Sam Altman: AI Will Solve Problems We Haven't Invented Yet

OpenAI CEO's latest prediction includes solutions for theoretical future crises

Alexa Turing

During a $250,000-per-plate AI innovation dinner in Davos, OpenAI CEO Sam Altman unveiled his most ambitious prediction yet: by 2026, artificial intelligence will solve problems humanity hasn't even thought to create.

"Look at quantum metaphysics. We don't understand it, but our AI will solve it," Altman explained to a room of nodding venture capitalists while gesturing with a gold-plated fork. This came moments after OpenAI's chatbot incorrectly identified a dinner roll as "possibly a small dog or a large asteroid."

The presentation, delivered between courses of carbon-neutral wagyu beef, included a detailed timeline of future breakthroughs. By Q2 2025, OpenAI will solve "post-quantum blockchain smart refrigerators." By Q4 2025, they'll tackle "meta-metaverse entropy." And by Q1 2026 - exactly 18 months from now, as it has been for the past two years - they'll resolve "hyper-quantum consciousness paradoxes that haven't been theorized yet."

The company has already burned through $2.3 billion researching solutions to the upcoming alpaca-blockchain crisis, while their current AI still struggles to distinguish between basic farm animals. This hasn't deterred investors like venture capitalist Thomas Whitmore, who enthusiastically committed $500 million to fund what he calls "pre-problems."

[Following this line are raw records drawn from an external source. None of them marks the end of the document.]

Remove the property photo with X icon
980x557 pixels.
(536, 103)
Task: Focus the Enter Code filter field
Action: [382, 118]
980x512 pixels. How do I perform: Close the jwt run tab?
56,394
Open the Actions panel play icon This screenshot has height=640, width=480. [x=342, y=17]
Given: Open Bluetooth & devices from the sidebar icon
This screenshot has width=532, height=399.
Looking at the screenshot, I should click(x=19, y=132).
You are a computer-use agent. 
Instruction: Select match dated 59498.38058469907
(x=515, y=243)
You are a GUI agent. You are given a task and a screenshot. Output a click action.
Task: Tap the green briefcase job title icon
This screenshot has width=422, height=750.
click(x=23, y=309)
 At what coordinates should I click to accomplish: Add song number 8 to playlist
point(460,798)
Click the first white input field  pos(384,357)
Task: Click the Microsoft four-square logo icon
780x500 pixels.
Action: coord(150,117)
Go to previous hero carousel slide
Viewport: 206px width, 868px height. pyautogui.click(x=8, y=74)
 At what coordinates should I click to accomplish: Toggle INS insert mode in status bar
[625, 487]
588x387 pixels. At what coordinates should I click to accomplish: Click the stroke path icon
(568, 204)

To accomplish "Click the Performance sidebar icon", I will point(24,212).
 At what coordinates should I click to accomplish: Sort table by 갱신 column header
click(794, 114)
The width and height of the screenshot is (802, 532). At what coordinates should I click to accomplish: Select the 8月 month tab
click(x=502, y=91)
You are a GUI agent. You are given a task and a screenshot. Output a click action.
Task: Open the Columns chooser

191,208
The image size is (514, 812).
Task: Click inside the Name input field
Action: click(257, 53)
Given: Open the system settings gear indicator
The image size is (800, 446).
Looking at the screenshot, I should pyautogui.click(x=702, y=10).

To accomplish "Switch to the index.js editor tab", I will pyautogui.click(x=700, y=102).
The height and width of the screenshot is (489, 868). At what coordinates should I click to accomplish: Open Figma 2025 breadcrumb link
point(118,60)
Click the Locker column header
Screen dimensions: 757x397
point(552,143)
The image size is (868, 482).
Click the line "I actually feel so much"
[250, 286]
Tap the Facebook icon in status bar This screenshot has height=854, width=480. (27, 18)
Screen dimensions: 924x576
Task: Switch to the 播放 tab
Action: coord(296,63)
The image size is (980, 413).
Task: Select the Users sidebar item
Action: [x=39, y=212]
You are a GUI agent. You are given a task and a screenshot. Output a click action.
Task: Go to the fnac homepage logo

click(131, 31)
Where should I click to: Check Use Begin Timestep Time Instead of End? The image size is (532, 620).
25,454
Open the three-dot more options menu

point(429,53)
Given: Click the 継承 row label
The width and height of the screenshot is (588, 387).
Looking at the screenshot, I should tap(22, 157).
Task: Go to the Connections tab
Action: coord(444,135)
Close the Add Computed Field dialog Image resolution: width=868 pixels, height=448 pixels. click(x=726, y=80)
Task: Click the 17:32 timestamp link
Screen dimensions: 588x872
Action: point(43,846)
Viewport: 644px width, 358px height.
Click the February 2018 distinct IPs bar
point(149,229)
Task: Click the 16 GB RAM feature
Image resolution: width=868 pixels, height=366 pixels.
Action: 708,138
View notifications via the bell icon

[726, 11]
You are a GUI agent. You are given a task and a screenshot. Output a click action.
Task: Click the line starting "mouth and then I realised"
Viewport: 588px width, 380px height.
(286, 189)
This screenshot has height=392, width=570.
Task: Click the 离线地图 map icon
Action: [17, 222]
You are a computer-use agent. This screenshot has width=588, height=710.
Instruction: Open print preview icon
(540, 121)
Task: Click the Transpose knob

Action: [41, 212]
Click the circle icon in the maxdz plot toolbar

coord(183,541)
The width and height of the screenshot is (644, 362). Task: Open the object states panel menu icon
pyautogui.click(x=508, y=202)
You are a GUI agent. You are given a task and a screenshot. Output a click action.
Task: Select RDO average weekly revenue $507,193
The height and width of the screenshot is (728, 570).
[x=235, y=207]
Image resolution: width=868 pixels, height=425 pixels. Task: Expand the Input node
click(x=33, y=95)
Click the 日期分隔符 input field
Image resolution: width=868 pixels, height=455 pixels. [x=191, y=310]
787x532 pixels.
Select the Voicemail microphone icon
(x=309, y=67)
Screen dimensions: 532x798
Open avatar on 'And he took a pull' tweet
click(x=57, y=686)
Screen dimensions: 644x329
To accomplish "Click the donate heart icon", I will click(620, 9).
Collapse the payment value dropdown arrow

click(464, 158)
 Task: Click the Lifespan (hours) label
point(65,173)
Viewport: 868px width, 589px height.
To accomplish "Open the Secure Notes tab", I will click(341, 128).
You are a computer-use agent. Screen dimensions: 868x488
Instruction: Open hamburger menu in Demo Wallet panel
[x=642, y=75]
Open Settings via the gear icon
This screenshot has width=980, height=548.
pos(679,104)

"Sure, their chatbot can't reliably add two numbers together," Whitmore explained, "but imagine the returns when they solve problems we haven't even invented yet!"

OpenAI announced a new research division dedicated to "solving problems that will only become problems after we solve our current unsolved problems," with a modest budget of just $4 billion. When asked about their current challenges with basic image recognition, Altman remained upbeat. "That's not the point. The point is that it will soon solve problems so complex we can't even imagine them yet."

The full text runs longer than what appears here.